Le matin, elle alla s'asseoir dans la chaumière de son père. Célio l'avait accompagnée; elle paraissait mieux portante, parce que sa figure était gonflée; elle ne se plaignait jamais, de peur d'inquiéter ses enfants. Elle plaisanta Biffi sur sa toilette du dimanche. Puis, elle se leva en entendant sonner le déjeuner. Tout à coup, elle fit un grand cri, étreignit avec force le cou de son fils, et retomba en souriant sur la même chaise, où, petite paysanne, elle avait filé tant de fois sa quenouille chargée de lin.

Célio avait vingt deux ans alors, il était grand, beau et robuste; il prit sa mère dans ses bras la croyant évanouie. Il marcha ainsi vers le parc; mais, au moment de franchir la grille, il se trouva en face de Karol et de Salvator Albani, qui venaient de chercher la Lucrezia pour déjeuner. Karol ne comprit pas, et resta comme une statue. Salvator comprit tout de suite, et sans pitié pour lui, car il avait bien deviné que la mort de Lucrezia était son œuvre incessante, il lui dit à voix basse en le poussant en arrière: «Courez aux autres enfants, emmenez-les, cela les tuerait. Leur mère est morte!»

Ce dernier mot frappa au cœur de Célio. Il regarda le visage de sa mère, il vit qu'elle était morte en effet, quoiqu'elle eût encore l'œil ouvert et tranquille et la bouche souriante.

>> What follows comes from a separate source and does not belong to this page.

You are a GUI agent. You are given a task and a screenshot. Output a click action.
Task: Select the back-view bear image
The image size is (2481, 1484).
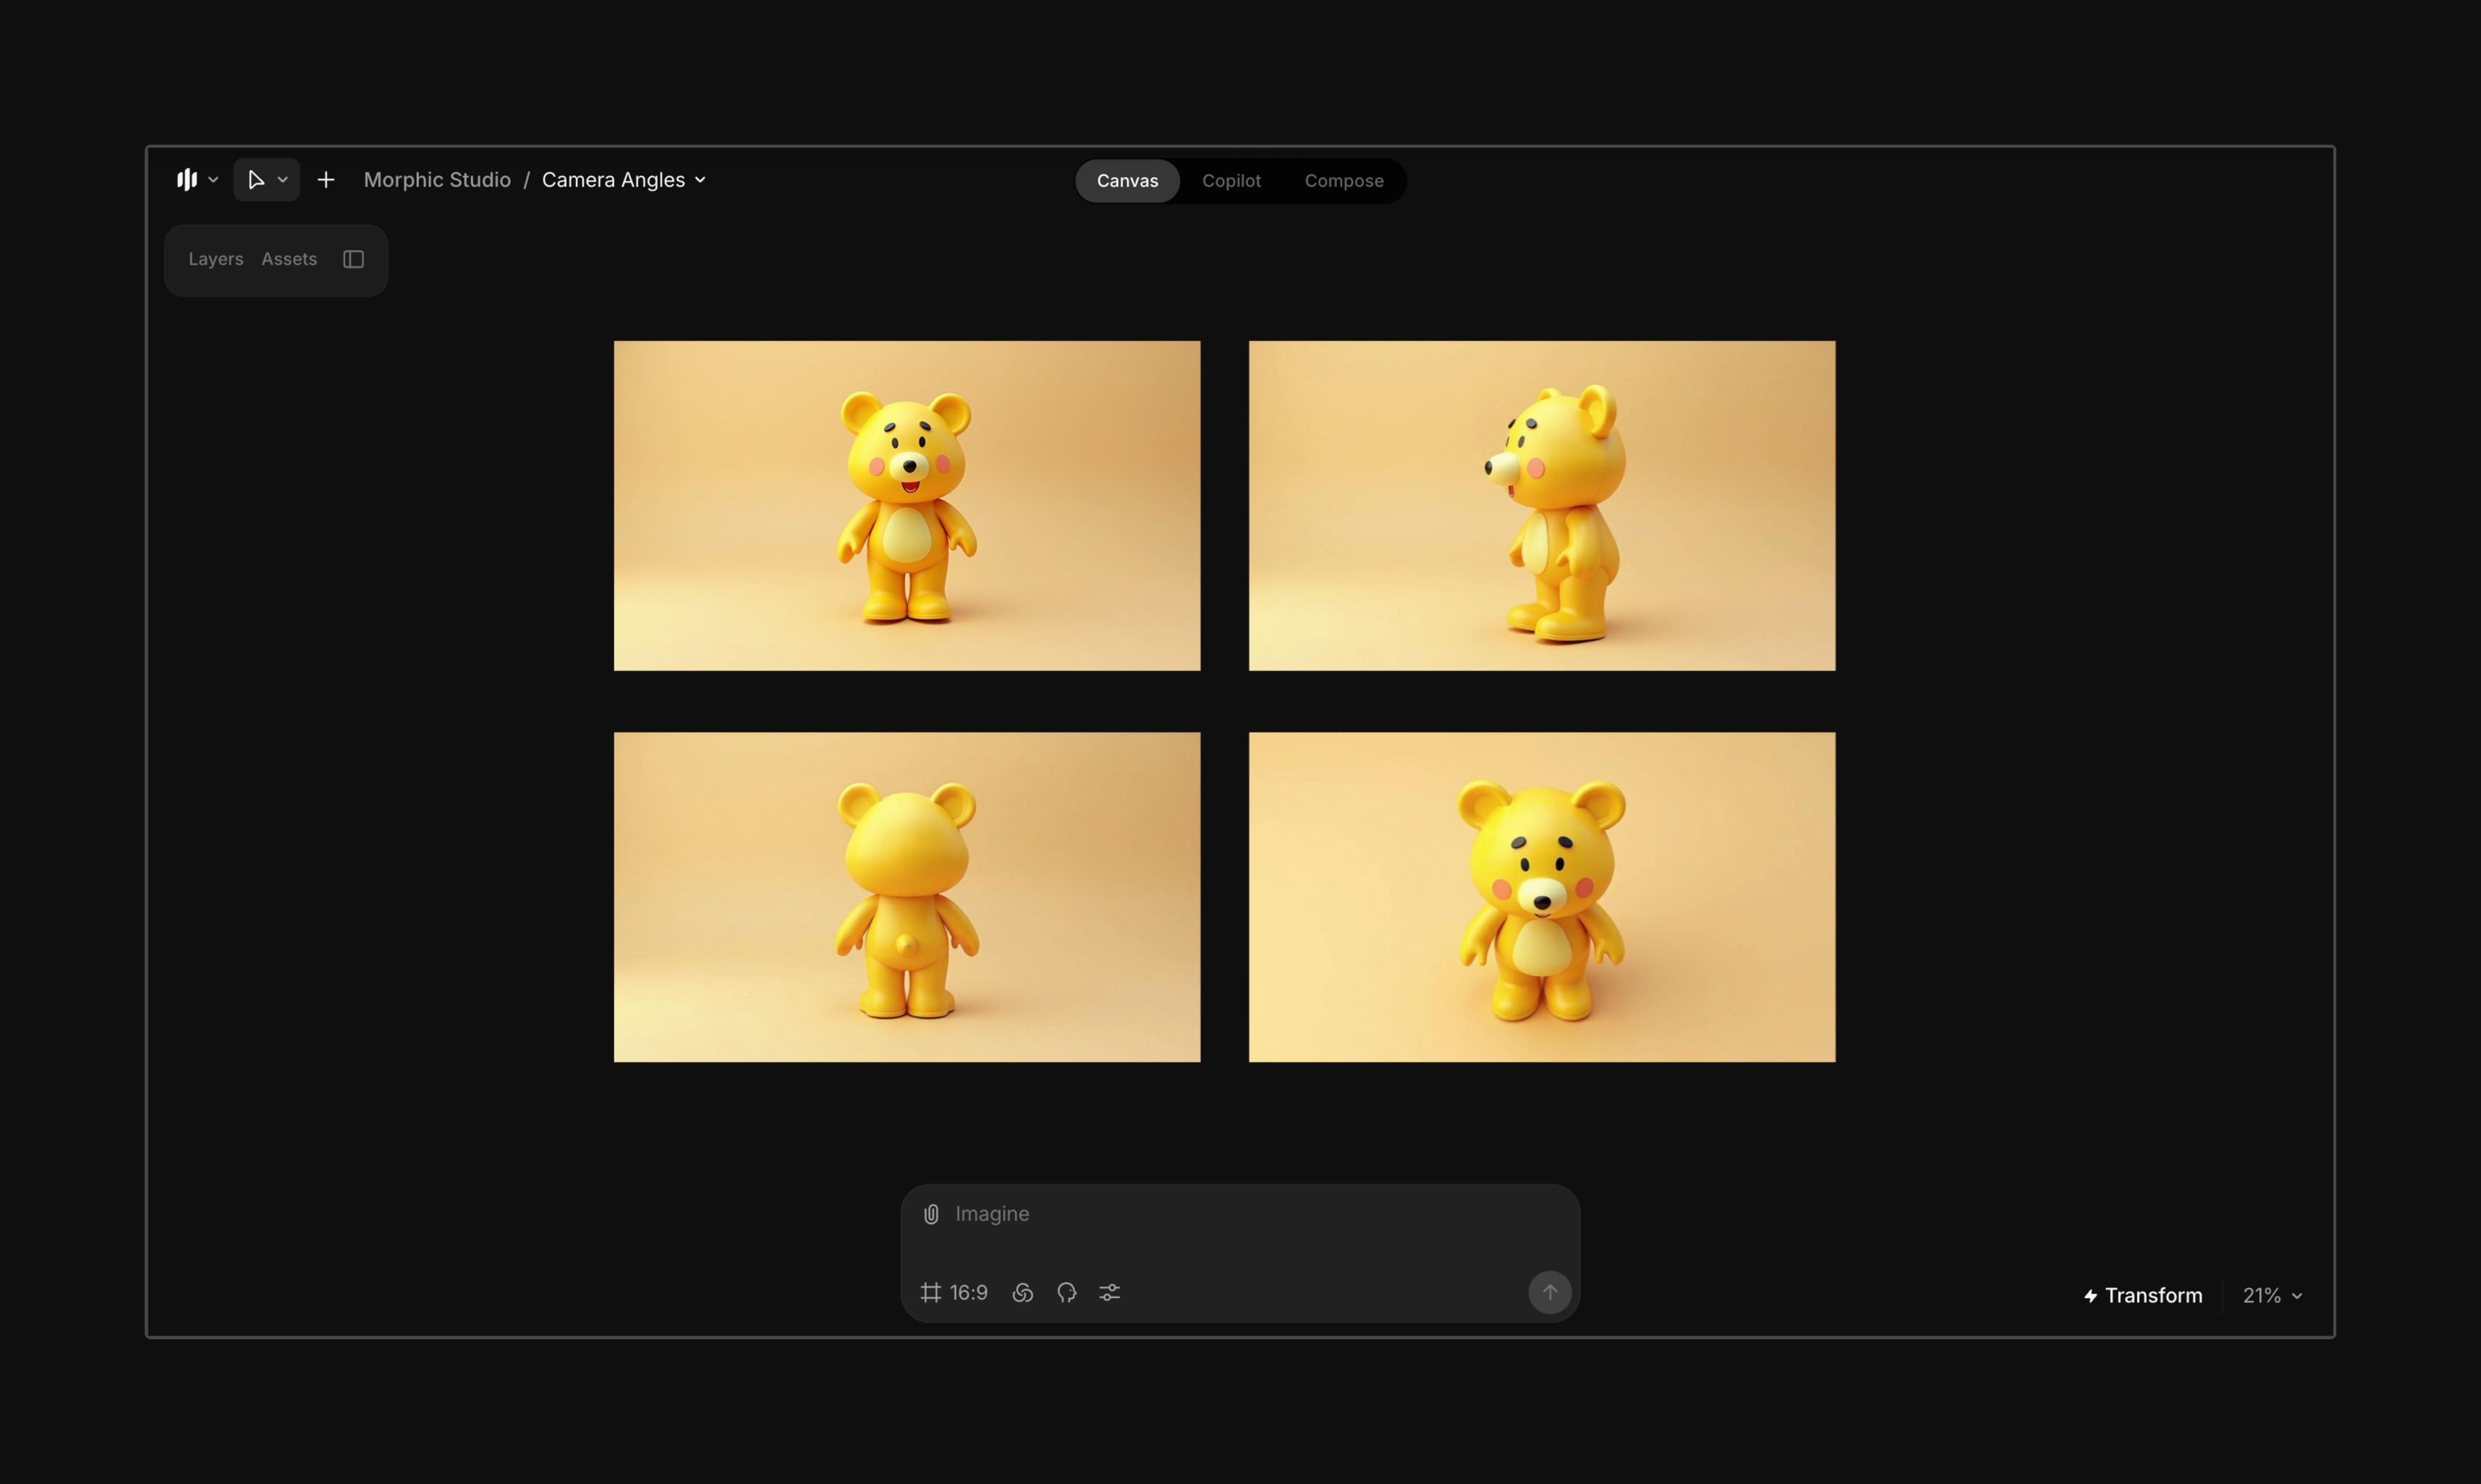pos(906,897)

Il tomba évanoui avec le cadavre sur le seuil du parc.

Karol ne vit rien de ce qui se passait. Une heure après, il était seul, toujours debout devant la grille, pétrifié, hébété. Il lisait sur une pierre qui se trouvait en face de lui, un vers que le temps et la pluie n'avaient jamais pu effacer:

Lasciate ogni speranza, voi ch'entrate!

Il le relisait et cherchait à se rappeler en quelle circonstance il l'avait déjà remarqué. Il avait perdu le sentiment de la douleur.

En mourut-il ou devint-il fou? Il serait trop facile d'en finir ainsi avec lui; je n'en dirai plus rien… à moins qu'il ne me prenne envie de recommencer un roman où Célio, Stella, les deux Salvator, Béatrice, Menapace, Biffi, Tealdo Soavi, Vandoni et même Boccaferri, joueront leur rôle autour du prince Karol. C'est bien assez de tuer le personnage principal, sans être forcé de récompenser, de punir ou de sacrifier un à un tous les autres.